Short exercise 1 — In the forum post, rewrite everything from "I can’t figure" down to "pipe(prompt)", putting "top_p" in place of each "temperature".
Short exercise 2 —
Answer these questions about the forum post:
(a) What kind of warning appears when the arguments are passed directly to pipeline?
(b) Which model ID is assigned to hf_model_id in the second code sample?
(c) What value is given for max_new_tokens in the call to GenerationConfig.from_pretrained?

How to set generation parameters for transformers.pipeline?

vivi0 · July 31, 2023, 2:42pm

I can’t figure out the correct way to update the config/ generation config parameters for transformers.pipeline (temperature etc, max_new_tokens, torch_dtype and device_map)

from transformers import pipeline
pipe = pipeline(
   'text-generation',
    model = hf_model_id,
    temperature = 0.1,
    max_new_tokens=30,
    torch_dtype='auto',
    device_map="auto")
pipe(prompt)

So if I just use the arguments in pipeline, I get UserWarning: You have modified the pretrained model configuration to control generation. This is a deprecated strategy to control generation and will be removed soon, in a future version. Please use a generation configuration file (see https://huggingface.co/docs/transformers/main_classes/text_generation)

But I try:

from transformers import AutoModelForCausalLM, AutoTokenizer, GenerationConfig, pipeline
hf_model_id = "eachadea/vicuna-7b-1.1"
model = AutoModelForCausalLM.from_pretrained(hf_model_id)
tokenizer = AutoTokenizer.from_pretrained(hf_model_id, legacy=False)
generation_config, unused_kwargs = GenerationConfig.from_pretrained(
    hf_model_id, max_new_tokens=200, temperature=0.1, return_unused_kwargs=True
)
model.generation_config = generation_config
pipe = pipeline(
    "text-generation", 
    model=model, 
    tokenizer=tokenizer,

)

Available data —
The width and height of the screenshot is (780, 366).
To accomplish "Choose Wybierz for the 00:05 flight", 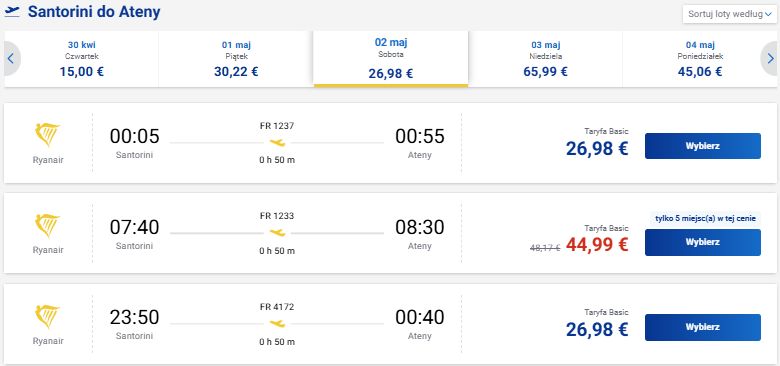I will tap(702, 146).
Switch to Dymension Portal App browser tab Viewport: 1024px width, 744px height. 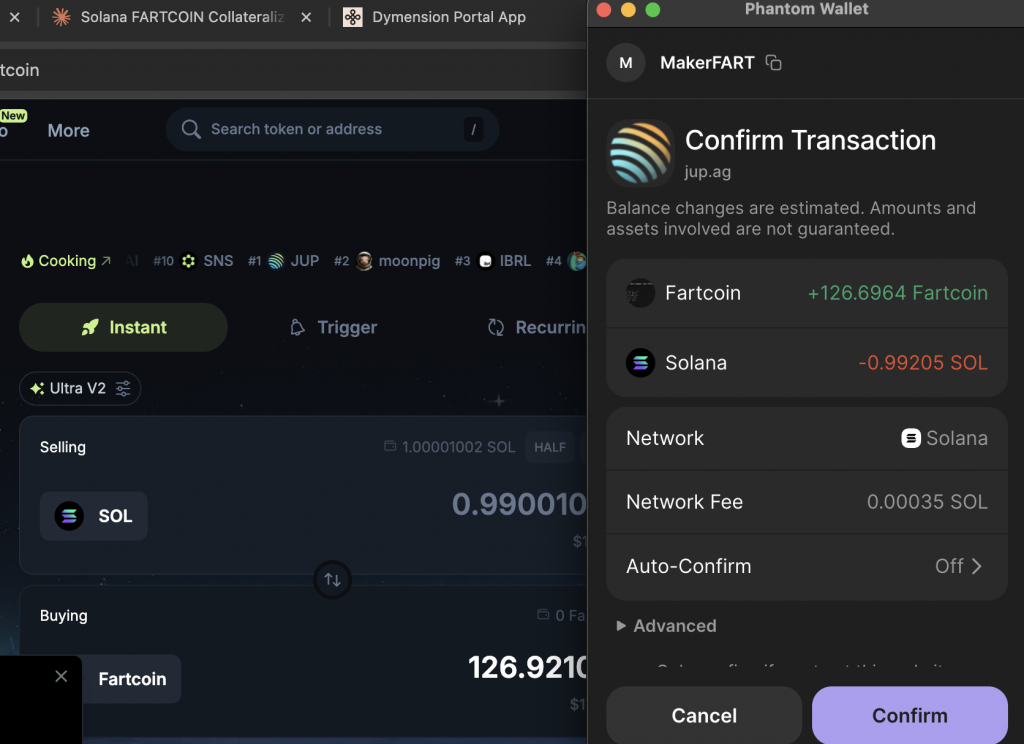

Exercise response 1 —
I can’t figure out the correct way to update the config/ generation config parameters for transformers.pipeline (top_p etc, max_new_tokens, torch_dtype and device_map)

from transformers import pipeline
pipe = pipeline(
   'text-generation',
    model = hf_model_id,
    top_p = 0.1,
    max_new_tokens=30,
    torch_dtype='auto',
    device_map="auto")
pipe(prompt)

Exercise response 2 —
(a) A UserWarning.
(b) "eachadea/vicuna-7b-1.1"
(c) 200